In Figure 7, we visualize the point-wise mutual information (PMI) between any two categories in LJP tasks under three scenarios: (1) ground-truth data, (2) predicted results and (3) wrongly predicted results where the predicted penalty has an error of more than 1 year. Due to the large number of categories involved in our dataset, we selected top-10 law articles and top-11 (two have equal probabilities) charges with the highest co-occurrence probabilities visualization. We also divided term of penalty into 11 categories as mentioned earlier. We can see that the PMI heatmap shares the similar shape under all three scenarios. The model prediction follows the same correlation as the ground-truth data. Even when the model prediction makes significant errors, the correlation is still maintained. The strong correlation suggests the model has indeed learnt the proper dependency relationships, and we can use the dependent tasks to interpret the model predictions, e.g., the wrong prediction of the following task is because of the wrong prediction of the predecessor tasks.

4.4.5 Case Study

We provide an example predicted with our method in Figure 8. Since the defendant causes the burn of the face, neck and hands of the victim, the model makes the wrong judgment prediction which relates the case to the crime of arson. The generated court view and relevant law article content clearly explain why the model makes such a prediction. When we replace the first decoded law article with ground-truth, results of following tasks are also corrected accordingly, and the error of predicted penalty is greatly reduced from 28 months to only 2 months. The generated court view is also changed which can provide supports for the new judgment results. Similarly, the law article content also explains why the model prediction is changed from 36 months to 6 months because the penalty of arson is stronger than the penalty of intentional injury by law. The example illustrates how we can let the model “explain” itself by decoding the whole line of tasks, which is crucial for a transparent and trustworthy LJP system.

Refer to caption
Figure 8: A wrongly predicted example. When we replace the predicted law article with ground-truth, subsequent judgment results are corrected. The model-generated court view and law article content clearly explain why the model makes such a prediction.

5 Related Work

Research on LJP has been studied for decades. Early researches relied primarily on hand-craft features and applied statistical [1, 2] or machine learning methods [3, 4, 32, 5] for it. Due to limitations of data, they focused on a tiny subset of case categories.

Recently, with the accessibility of large-scale judicial datasets [21, 33, 34] and the development of deep learning [35, 30, 36, chang2020dart, chang2021neural, chang2021training], rapid progress has been made by treating each sub-task in LJP as a text classification problem [37, 38]. Some works experimented conditioning a certain sub-task on other sub-tasks and showed improvement. For example, [7] applied reading comprehension framework to incorporate law articles for the task of predicting judgments of civil cases. [8] utilized given law articles as supplementary information to predict related charges. [9] proposed a deep gating network for charge-based prison term prediction. All these works rely on the ground-truth dependent sub-tasks, which are usually not available in real scenarios. When replacing the ground-truth labels with predicted ones, there is a significant drop of performance [12].
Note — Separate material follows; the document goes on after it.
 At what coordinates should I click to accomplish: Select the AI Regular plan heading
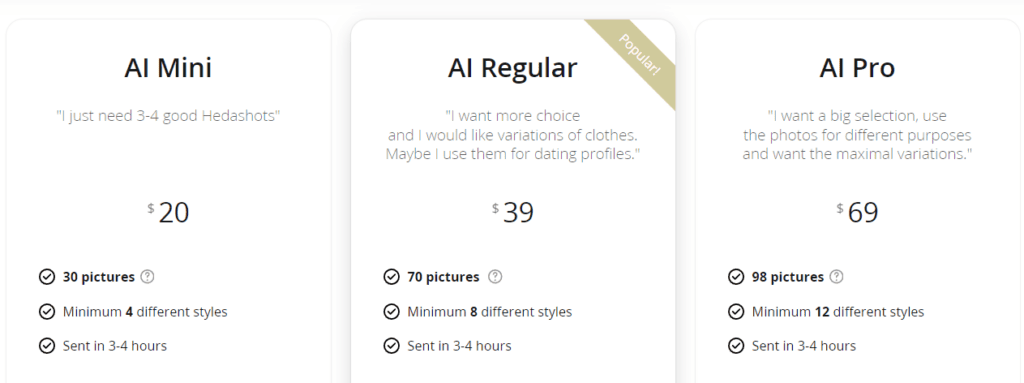[513, 69]
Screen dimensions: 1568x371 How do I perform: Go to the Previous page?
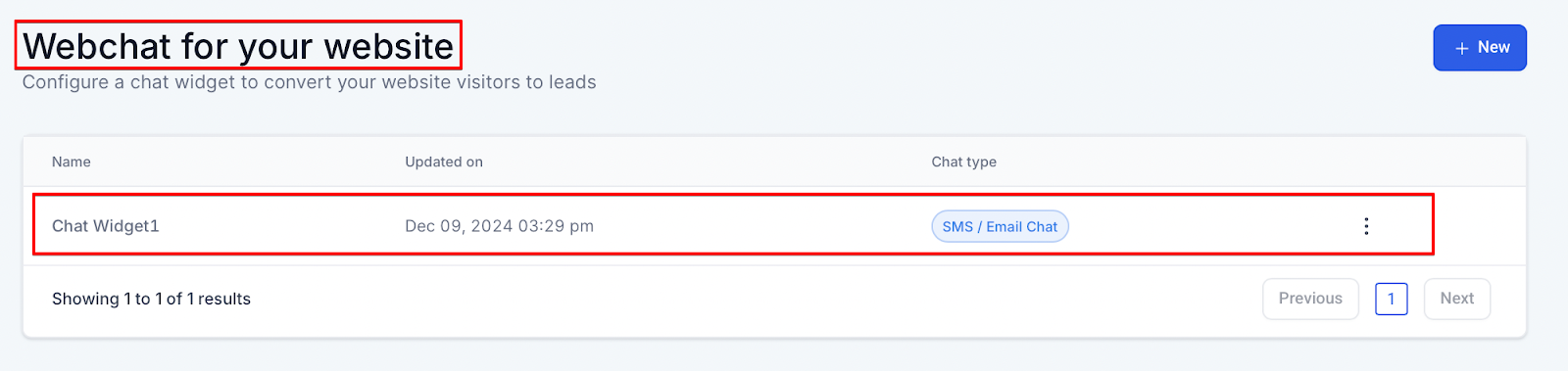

There have been works applying multi-task learning to share model parameters among sub-tasks [10, 11]. As all sub-tasks are classification problems, all parameters can be shared except for the task-specific prediction heads. Nevertheless, there exists a strict logical order when humans make LJP decisions, and the multi-task framework lacks the mechanism to reflect this ordered dependency. Therefore, some researchers try to establish explicit ordered dependencies among sub-tasks. For example, after encoding facts with neural network, [6] extracted top k law articles with SVM and utilized them to assist the prediction of charges. [12, 13] built dependencies among all three sub-tasks. They apply CNN for fact encoding and use LSTM to model the ordered dependencies. Each sub-task gets a task-specific representation to predict the result. In comparison, our model leverages a single unified architecture that can naturally build dependencies for arbitrary types of sub-tasks.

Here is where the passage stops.